_Entries shown_
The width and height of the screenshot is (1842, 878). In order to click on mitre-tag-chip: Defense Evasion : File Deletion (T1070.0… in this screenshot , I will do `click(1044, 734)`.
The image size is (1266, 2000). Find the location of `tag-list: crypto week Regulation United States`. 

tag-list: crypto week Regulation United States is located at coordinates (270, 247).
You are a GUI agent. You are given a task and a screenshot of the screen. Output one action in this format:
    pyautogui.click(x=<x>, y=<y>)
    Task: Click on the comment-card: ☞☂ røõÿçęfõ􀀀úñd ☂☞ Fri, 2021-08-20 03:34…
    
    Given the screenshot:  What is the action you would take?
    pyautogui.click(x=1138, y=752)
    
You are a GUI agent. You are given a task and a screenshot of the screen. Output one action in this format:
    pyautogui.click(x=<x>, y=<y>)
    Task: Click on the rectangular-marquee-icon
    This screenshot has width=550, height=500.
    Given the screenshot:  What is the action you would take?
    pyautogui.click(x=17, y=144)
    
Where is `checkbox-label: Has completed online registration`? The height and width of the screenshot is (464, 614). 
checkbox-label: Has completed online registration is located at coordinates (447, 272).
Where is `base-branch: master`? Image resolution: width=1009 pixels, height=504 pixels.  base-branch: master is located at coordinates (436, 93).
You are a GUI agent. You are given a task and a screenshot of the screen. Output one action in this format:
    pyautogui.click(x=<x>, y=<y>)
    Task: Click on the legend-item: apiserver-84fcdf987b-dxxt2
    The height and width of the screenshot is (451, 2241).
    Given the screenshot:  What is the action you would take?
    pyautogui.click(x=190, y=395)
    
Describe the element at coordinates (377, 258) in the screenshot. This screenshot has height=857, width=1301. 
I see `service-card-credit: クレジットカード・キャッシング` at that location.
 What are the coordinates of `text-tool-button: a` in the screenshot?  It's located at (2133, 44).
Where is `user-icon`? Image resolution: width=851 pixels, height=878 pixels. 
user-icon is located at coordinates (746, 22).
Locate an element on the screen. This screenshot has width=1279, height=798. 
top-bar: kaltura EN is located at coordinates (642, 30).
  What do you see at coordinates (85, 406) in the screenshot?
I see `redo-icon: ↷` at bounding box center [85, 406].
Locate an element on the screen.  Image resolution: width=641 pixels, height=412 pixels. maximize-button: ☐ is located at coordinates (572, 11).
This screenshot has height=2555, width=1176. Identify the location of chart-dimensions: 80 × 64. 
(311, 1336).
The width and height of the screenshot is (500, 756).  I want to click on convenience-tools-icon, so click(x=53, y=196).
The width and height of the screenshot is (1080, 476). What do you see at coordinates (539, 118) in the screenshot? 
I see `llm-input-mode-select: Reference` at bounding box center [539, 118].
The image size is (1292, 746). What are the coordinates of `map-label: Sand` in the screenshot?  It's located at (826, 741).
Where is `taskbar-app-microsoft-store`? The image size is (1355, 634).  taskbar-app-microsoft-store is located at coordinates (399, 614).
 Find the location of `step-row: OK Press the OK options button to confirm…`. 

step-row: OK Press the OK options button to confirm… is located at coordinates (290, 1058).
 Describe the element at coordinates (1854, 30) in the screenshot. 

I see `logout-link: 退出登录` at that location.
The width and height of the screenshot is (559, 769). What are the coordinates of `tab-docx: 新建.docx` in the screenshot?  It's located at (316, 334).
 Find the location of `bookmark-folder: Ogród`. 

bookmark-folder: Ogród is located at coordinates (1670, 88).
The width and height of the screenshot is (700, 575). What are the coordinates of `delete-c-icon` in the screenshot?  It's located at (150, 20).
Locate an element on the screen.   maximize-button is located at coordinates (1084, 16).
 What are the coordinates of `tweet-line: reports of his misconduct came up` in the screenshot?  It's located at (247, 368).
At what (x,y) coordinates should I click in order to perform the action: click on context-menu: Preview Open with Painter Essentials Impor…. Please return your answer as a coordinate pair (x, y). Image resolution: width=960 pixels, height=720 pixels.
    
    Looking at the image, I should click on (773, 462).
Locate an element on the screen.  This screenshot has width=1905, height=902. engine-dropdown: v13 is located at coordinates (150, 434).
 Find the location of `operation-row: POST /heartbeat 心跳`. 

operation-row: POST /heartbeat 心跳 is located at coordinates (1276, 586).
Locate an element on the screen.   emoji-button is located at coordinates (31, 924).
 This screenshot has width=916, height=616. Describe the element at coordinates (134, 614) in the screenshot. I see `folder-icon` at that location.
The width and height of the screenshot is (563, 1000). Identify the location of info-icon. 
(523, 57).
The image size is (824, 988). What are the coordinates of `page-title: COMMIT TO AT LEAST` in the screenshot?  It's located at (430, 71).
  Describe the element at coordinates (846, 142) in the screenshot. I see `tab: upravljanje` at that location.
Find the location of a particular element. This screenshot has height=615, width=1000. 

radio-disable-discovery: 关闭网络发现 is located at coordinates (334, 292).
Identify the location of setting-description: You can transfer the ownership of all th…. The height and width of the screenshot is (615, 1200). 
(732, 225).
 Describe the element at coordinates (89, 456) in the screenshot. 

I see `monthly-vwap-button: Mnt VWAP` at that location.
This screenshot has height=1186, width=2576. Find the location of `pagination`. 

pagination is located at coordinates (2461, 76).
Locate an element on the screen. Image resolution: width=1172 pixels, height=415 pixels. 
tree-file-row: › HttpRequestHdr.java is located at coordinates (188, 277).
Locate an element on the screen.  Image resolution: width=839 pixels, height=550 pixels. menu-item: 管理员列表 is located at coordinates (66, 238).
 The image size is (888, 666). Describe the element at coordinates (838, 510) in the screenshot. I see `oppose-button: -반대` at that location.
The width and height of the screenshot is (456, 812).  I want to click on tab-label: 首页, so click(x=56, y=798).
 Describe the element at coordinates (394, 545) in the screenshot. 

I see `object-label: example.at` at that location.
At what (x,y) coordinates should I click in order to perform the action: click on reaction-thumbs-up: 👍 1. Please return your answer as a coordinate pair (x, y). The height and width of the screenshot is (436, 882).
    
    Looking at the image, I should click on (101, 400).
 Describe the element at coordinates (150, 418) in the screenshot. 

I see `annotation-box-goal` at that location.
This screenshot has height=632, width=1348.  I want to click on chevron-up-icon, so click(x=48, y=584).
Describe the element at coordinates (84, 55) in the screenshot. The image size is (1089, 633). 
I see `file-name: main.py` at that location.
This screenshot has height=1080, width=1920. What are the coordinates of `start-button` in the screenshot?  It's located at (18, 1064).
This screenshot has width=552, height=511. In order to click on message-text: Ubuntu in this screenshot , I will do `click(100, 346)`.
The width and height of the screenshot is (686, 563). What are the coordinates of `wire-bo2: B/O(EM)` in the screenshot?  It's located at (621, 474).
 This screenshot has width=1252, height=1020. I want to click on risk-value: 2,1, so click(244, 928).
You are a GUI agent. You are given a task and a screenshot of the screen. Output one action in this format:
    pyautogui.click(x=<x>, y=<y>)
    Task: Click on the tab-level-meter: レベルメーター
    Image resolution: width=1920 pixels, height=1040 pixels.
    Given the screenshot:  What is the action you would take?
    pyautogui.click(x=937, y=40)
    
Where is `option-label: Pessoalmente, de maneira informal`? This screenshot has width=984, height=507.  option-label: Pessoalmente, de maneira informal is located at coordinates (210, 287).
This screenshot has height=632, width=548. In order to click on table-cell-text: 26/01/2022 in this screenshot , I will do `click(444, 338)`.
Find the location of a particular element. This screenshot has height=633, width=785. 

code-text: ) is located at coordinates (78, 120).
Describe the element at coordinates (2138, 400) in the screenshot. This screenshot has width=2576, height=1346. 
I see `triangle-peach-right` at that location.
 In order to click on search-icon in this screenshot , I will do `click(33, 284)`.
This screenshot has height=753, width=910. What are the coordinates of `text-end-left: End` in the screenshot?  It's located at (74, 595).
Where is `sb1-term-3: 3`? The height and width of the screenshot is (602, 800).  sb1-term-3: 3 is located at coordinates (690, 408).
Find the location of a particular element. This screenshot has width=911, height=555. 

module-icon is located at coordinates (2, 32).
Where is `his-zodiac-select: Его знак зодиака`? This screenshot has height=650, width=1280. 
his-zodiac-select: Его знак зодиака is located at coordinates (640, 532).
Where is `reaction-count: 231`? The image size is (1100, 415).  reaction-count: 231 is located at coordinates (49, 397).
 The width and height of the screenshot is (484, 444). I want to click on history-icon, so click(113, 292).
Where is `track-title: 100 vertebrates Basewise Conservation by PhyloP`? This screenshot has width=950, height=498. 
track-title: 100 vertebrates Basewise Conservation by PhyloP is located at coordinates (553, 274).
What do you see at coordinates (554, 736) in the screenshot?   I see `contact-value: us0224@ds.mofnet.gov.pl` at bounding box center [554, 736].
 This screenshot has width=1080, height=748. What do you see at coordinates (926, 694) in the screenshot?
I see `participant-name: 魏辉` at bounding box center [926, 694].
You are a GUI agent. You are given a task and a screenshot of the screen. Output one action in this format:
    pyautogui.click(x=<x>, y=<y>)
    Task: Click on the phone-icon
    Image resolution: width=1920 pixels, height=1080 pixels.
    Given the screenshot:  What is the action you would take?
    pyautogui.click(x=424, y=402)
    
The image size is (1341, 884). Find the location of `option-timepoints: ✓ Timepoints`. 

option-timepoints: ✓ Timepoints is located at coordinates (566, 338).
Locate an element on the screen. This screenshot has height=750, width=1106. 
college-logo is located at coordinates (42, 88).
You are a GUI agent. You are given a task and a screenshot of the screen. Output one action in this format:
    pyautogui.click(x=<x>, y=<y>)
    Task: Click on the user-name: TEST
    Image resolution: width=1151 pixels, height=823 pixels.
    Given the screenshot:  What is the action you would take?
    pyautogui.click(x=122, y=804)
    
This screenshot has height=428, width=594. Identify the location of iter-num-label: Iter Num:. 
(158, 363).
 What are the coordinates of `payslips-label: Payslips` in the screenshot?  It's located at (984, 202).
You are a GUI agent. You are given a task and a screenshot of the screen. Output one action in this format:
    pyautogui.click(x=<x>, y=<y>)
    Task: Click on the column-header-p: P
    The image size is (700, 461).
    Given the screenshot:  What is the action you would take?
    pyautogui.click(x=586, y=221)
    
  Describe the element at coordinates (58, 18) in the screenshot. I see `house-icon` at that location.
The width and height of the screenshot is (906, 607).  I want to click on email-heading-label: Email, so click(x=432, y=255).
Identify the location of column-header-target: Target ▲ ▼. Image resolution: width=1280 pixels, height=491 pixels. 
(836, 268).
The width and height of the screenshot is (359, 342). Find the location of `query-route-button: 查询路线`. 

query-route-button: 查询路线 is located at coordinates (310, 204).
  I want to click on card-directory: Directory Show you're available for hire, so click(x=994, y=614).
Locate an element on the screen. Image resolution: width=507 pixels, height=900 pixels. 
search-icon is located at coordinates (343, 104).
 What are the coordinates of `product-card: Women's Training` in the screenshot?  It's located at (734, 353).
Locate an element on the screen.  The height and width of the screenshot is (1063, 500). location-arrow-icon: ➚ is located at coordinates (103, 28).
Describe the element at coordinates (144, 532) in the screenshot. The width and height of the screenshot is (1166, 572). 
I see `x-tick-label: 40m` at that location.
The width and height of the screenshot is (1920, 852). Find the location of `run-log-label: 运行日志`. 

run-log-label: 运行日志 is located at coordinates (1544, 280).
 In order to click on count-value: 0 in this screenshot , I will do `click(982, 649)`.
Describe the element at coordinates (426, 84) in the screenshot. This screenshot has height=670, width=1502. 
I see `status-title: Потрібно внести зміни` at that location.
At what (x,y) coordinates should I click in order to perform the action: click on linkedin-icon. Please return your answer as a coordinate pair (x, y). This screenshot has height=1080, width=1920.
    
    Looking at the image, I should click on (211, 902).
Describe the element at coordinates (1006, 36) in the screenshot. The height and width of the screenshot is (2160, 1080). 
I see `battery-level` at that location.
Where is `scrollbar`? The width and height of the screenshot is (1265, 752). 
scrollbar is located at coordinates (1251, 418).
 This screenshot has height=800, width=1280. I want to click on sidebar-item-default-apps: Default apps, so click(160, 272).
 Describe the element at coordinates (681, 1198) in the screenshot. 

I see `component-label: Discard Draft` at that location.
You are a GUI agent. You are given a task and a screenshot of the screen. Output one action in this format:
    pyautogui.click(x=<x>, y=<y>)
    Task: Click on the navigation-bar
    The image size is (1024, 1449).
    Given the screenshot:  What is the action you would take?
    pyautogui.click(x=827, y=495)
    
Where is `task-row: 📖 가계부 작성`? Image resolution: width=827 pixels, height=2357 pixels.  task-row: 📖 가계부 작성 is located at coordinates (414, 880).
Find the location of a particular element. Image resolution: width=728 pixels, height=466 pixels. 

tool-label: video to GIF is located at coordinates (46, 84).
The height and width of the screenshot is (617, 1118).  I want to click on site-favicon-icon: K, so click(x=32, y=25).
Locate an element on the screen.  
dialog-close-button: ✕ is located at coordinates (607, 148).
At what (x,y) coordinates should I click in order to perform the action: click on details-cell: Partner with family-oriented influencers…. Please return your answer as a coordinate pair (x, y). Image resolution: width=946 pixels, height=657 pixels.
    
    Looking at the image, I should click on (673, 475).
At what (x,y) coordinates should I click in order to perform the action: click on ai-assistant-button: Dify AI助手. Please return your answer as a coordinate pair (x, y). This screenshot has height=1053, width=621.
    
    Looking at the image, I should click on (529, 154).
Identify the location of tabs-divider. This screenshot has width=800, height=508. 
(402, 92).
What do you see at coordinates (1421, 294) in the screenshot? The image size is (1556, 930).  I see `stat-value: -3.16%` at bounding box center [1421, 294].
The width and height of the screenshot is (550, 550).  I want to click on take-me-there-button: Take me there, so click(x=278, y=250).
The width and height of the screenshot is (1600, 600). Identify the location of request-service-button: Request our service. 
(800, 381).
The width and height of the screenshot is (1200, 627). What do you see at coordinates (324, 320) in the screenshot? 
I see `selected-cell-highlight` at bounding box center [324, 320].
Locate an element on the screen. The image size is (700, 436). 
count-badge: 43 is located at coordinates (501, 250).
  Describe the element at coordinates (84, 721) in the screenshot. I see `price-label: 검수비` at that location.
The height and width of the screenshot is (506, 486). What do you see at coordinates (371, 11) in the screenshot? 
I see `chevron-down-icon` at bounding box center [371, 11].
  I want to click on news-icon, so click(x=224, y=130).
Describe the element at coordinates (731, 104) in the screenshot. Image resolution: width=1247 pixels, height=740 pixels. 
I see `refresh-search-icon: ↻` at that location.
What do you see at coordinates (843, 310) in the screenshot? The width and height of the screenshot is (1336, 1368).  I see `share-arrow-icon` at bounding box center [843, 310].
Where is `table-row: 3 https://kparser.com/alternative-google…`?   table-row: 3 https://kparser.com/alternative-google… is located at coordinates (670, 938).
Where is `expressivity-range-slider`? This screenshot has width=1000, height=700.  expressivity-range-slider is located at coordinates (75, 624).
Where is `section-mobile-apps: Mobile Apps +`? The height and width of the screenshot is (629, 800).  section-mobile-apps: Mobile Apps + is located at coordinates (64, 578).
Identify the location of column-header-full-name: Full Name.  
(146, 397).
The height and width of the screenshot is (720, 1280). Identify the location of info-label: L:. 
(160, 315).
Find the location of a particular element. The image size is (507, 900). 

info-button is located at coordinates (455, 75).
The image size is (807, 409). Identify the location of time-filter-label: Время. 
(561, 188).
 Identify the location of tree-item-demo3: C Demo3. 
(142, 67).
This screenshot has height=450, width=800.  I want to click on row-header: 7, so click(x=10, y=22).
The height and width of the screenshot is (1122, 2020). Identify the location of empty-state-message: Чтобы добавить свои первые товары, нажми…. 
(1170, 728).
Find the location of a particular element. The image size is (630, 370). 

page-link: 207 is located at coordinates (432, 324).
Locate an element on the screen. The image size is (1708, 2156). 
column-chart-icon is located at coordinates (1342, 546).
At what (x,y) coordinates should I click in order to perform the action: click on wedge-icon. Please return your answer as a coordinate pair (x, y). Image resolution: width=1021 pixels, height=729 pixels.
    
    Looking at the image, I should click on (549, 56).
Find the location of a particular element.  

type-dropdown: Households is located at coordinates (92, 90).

_Your instructions_
Count the lines above that contain the string "crypto". Reply with the number alone.

_Answer below_
2